### DIRECTIVES:
1. In the pretraining bug report, which call appears at line 42 of megatron_gpt_pretraining.py?
2. Extend the pretraining bug report past its final line.

### SELECTED EXTRACT:
--
I should be able to perform pretraining without having to:

  1. Provide validation dataset
  2. Provide test dataset
  3. Run validation

Environment overview (please complete the following information)

N/A. I was able to run the tutorial when splits_string=\'980,10,10\'.

Additional context

Traceback:

Traceback (most recent call last):
  File "/data/projects/11003281/multi-node/cache/source_files/nemo/NeMo/examples/nlp/language_modeling/megatron_gpt_pretraining.py", line 42, in main
    trainer.fit(model)
  File "/data/projects/11003281/multi-node/envs/nemo/lib/python3.10/site-packages/pytorch_lightning/trainer/trainer.py", line 544, in fit
    call._call_and_handle_interrupt(
  File "/data/projects/11003281/multi-node/envs/nemo/lib/python3.10/site-packages/pytorch_lightning/trainer/call.py", line 43, in _call_and_handle_interrupt
    return trainer.strategy.launcher.launch(trainer_fn, *args, trainer=trainer, **kwargs)
  File "/data/projects/11003281/multi-node/envs/nemo/lib/python3.10/site-packages/pytorch_lightning/strategies/launchers/subprocess_script.py", line 105, in launch
    return function(*args, **kwargs)
  File "/data/projects/11003281/multi-node/envs/nemo/lib/python3.10/site-packages/pytorch_lightning/trainer/trainer.py", line 580, in _fit_impl
    self._run(model, ckpt_path=ckpt_path)
  File "/data/projects/11003281/multi-node/envs/nemo/lib/python3.10/site-packages/pytorch_lightning/trainer/trainer.py", line 949, in _run
    call._call_setup_hook(self)  # allow user to set up LightningModule in accelerator environment
  File "/data/projects/11003281/multi-node/envs/nemo/lib/python3.10/site-packages/pytorch_lightning/trainer/call.py", line 94, in _call_setup_hook
    _call_lightning_module_hook(trainer, "setup", stage=fn)
--
### INFORMATION SHOWN:

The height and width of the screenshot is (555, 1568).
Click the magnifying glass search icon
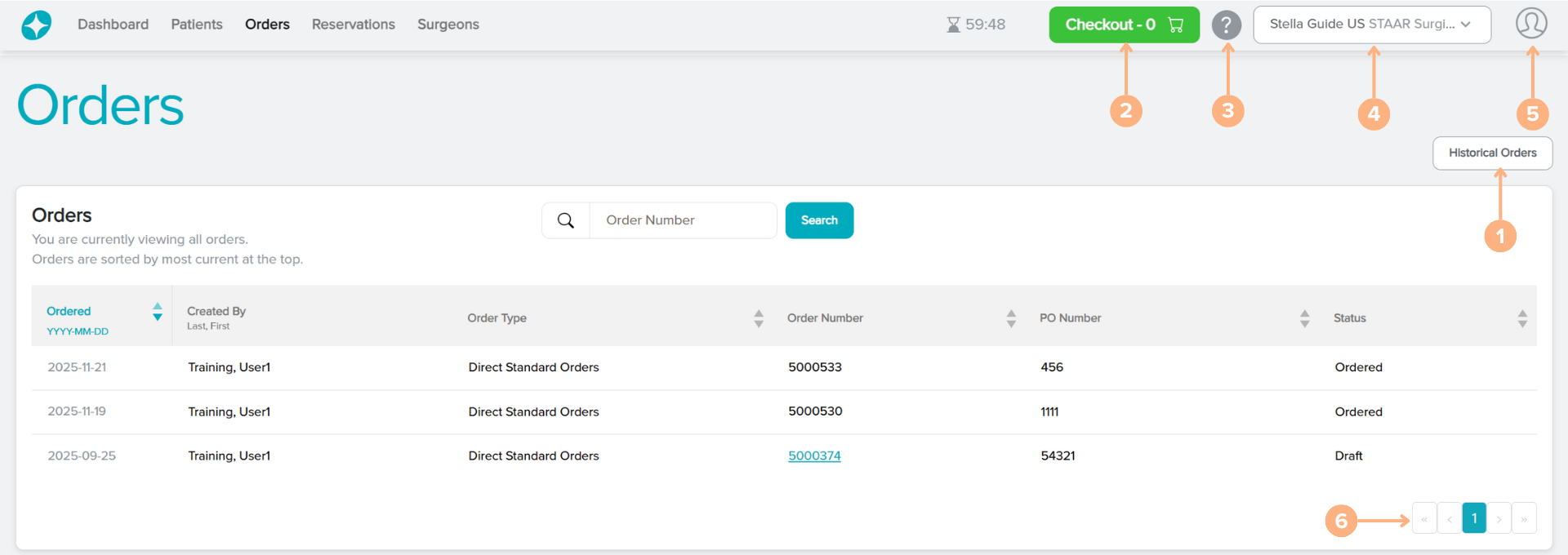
--
### PER-TASK ANSWERS:
1. trainer.fit(model)

2.
  File "/data/projects/11003281/multi-node/envs/nemo/lib/python3.10/site-packages/pytorch_lightning/trainer/call.py", line 157, in _call_lightning_module_hook
    output = fn(*args, **kwargs)
  File "/data/projects/11003281/multi-node/cache/source_files/nemo/NeMo/nemo/collections/nlp/models/language_modeling/megatron_gpt_model.py", line 1619, in setup
    self.setup_validation_data(self.cfg.data)
  File "/data/projects/11003281/multi-node/cache/source_files/nemo/NeMo/nemo/collections/nlp/models/language_modeling/megatron_gpt_model.py", line 1645, in setup_validation_data
    f'Setting up validation dataloader with len(len(self._validation_ds)): {len(self._validation_ds)} and consumed samples: {consumed_samples}'
TypeError: object of type 'NoneType' has no len()
github-actions[bot] commented 2 weeks ago

This issue is stale because it has been open for 30 days with no activity. Remove stale label or comment or this will be closed in 7 days.

github-actions[bot] commented 1 week ago

This issue was closed because it has been inactive for 7 days since being marked as stale.